Work to complete: Leave the pictures in the listing below aside and reproduce exactly the lines starting with the one with "The image size" and going on through the one with "The height and", both ends included.

Dataset entries:
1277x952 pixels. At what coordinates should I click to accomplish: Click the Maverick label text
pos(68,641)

...

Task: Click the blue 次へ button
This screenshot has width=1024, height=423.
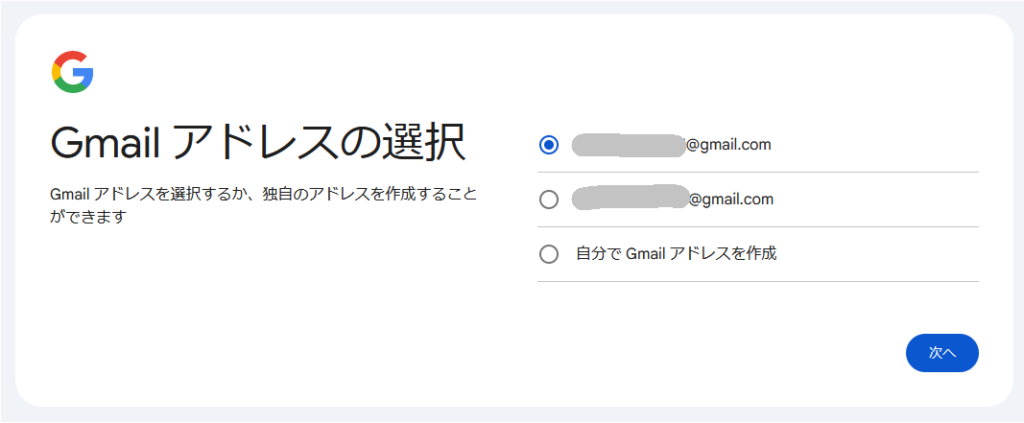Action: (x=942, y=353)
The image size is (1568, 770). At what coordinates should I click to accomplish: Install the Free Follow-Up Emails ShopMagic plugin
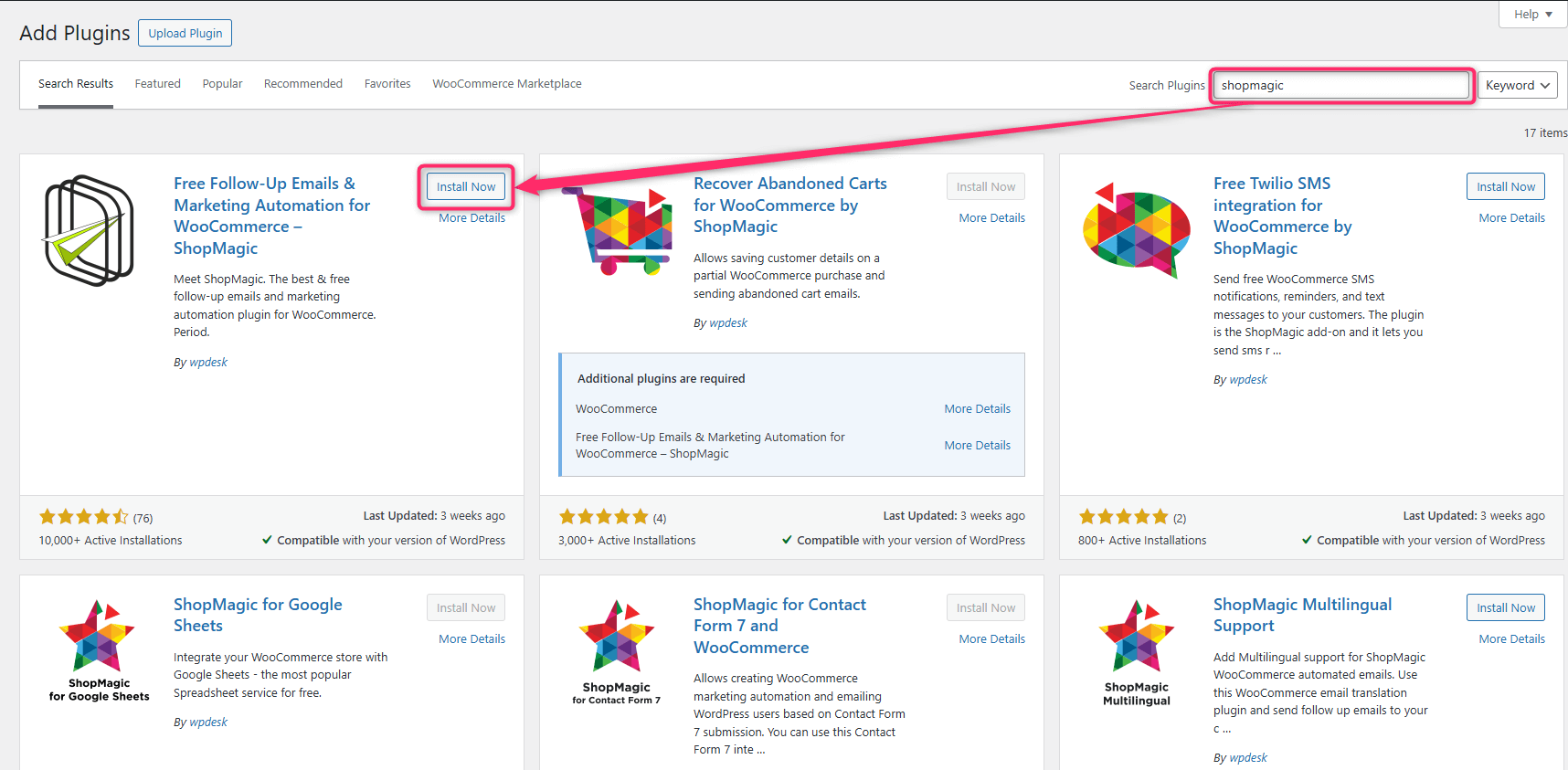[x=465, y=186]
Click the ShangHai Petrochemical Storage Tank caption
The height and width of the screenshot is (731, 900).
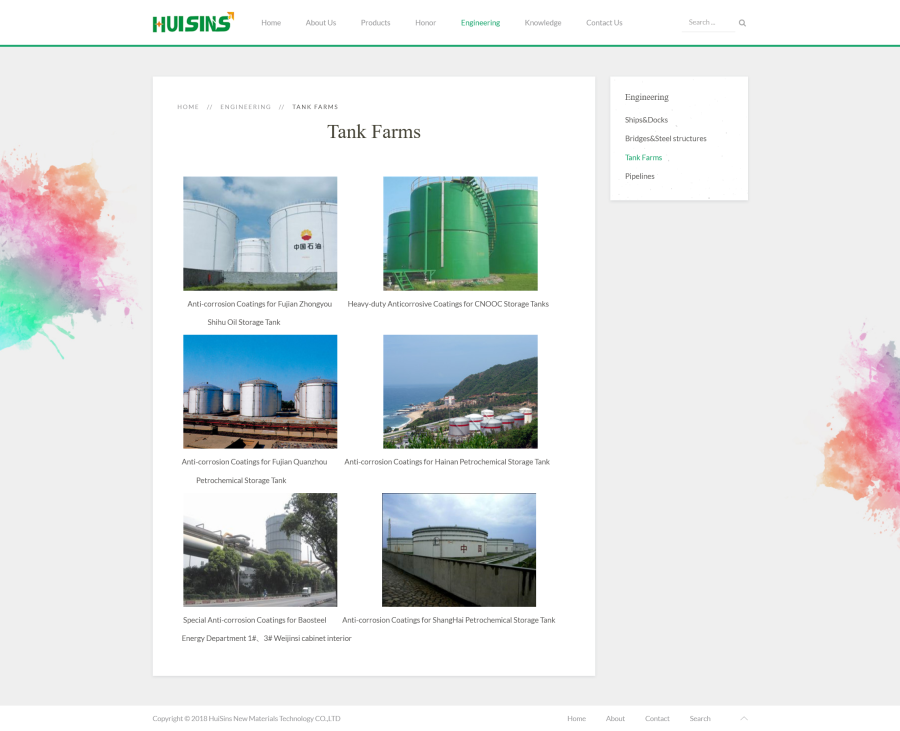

--

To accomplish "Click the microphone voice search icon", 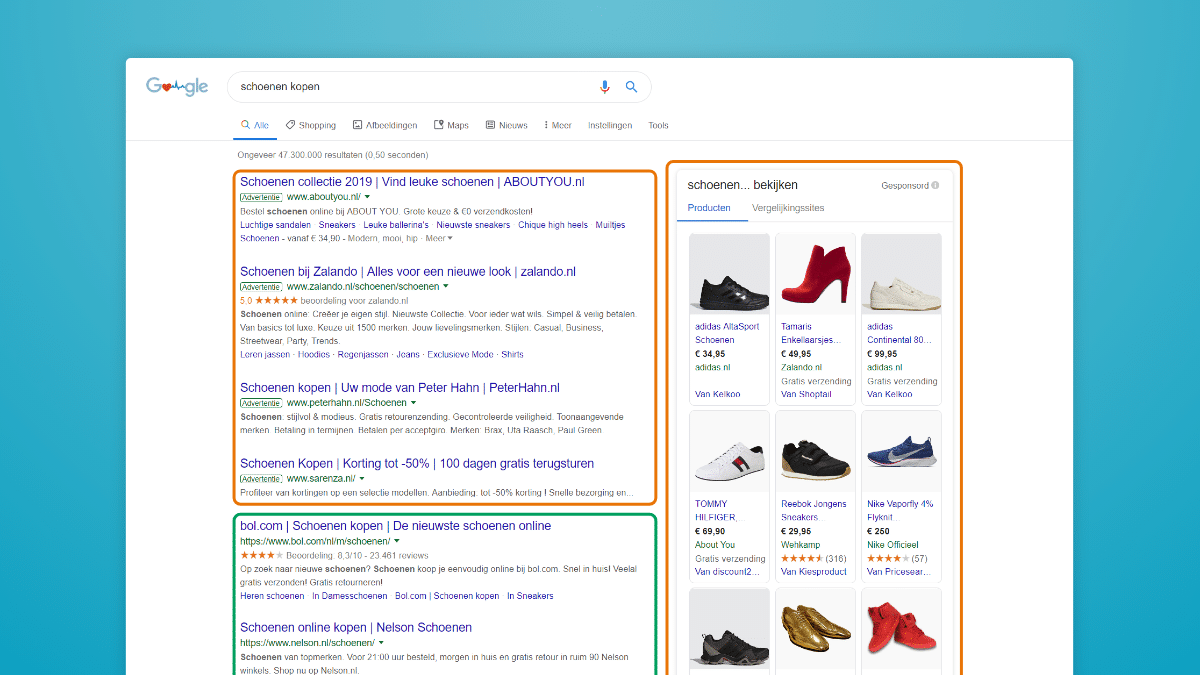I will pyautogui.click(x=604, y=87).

Answer space:
The image size is (1568, 770). At what coordinates should I click to accomplish: Install the Free Follow-Up Emails ShopMagic plugin
[x=465, y=186]
Click the ShangHai Petrochemical Storage Tank caption
The height and width of the screenshot is (731, 900).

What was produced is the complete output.